__Task directions__: In the records below, repeat exactly the lines between the line holding "You are a computer-use agent. The" and the line holding "Task: Toggle 3D layer switch for 二级菜单2 layer", inclusive, and drop the pictures.

▶

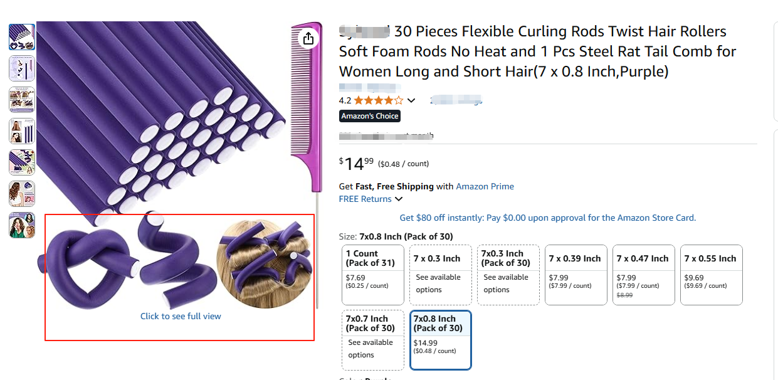
Task: Select the first product thumbnail image
Action: pyautogui.click(x=22, y=37)
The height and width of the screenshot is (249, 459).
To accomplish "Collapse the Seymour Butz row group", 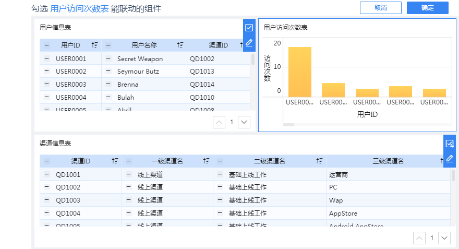I will pyautogui.click(x=108, y=71).
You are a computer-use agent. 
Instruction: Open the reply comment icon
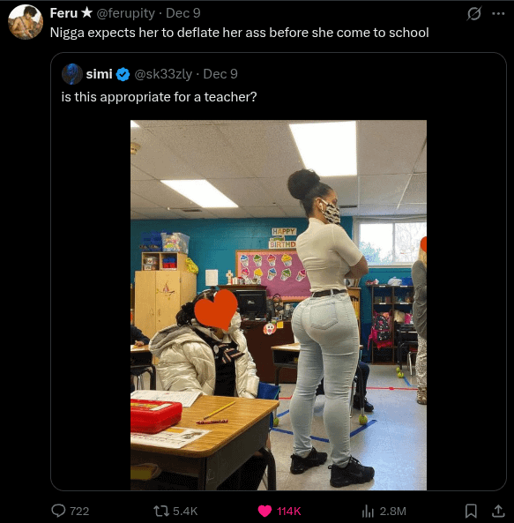click(x=58, y=511)
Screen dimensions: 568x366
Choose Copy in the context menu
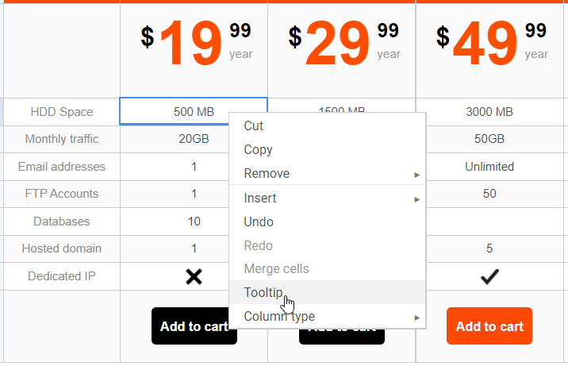pyautogui.click(x=258, y=149)
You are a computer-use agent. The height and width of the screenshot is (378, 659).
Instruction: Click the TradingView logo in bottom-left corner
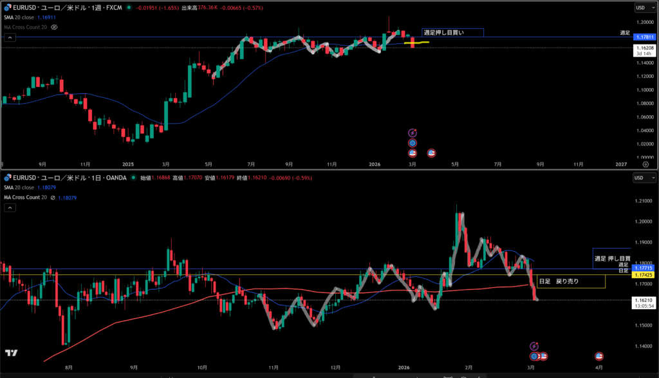[11, 353]
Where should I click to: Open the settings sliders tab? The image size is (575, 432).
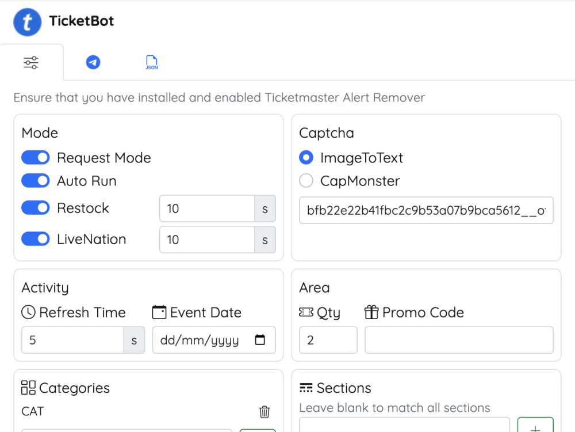(31, 62)
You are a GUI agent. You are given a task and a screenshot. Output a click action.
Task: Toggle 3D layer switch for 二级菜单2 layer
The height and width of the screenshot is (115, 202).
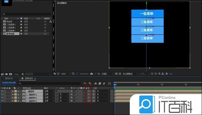tap(89, 98)
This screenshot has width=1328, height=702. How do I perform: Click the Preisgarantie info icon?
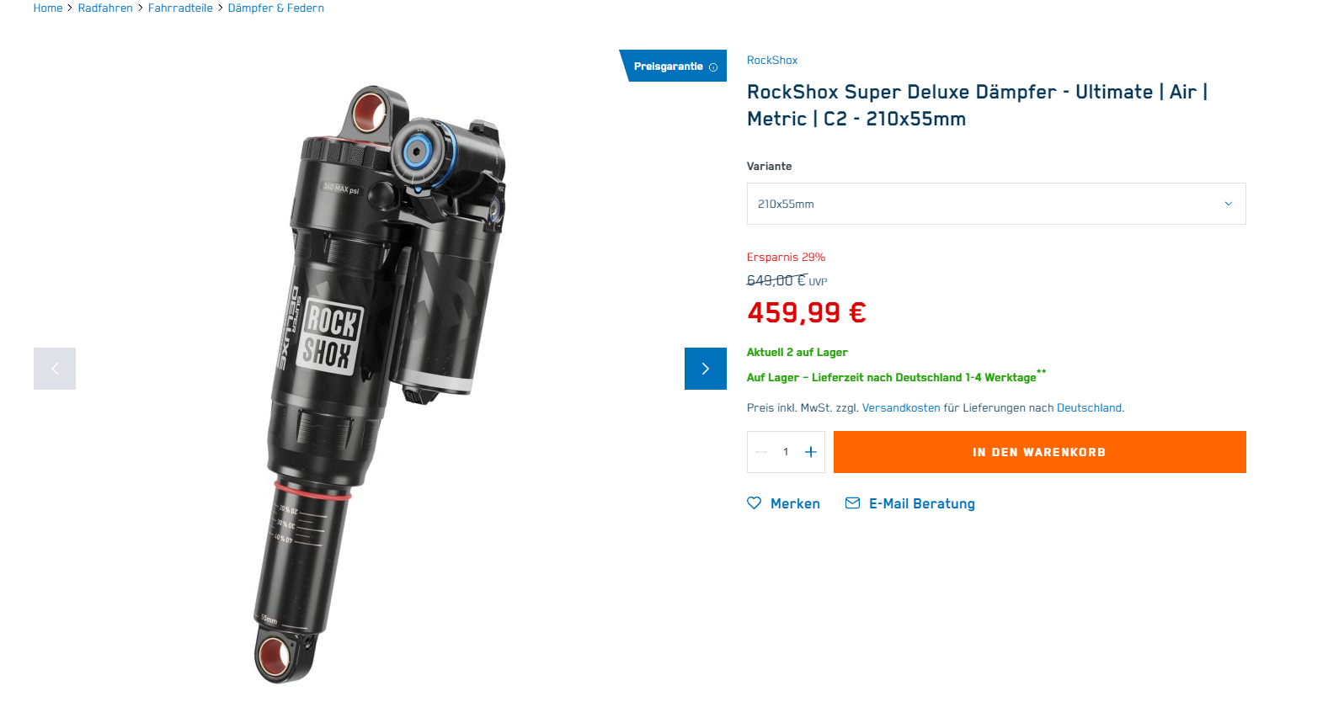click(x=713, y=67)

◀

__Result below__:
You are a computer-use agent. The height and width of the screenshot is (378, 659).
Instruction: Click the TradingView logo in bottom-left corner
[11, 353]
Where should I click to: Open the settings sliders tab? The image size is (575, 432).
(31, 62)
You are a GUI agent. You are given a task and a screenshot. Output a click action.
Task: Toggle 3D layer switch for 二级菜单2 layer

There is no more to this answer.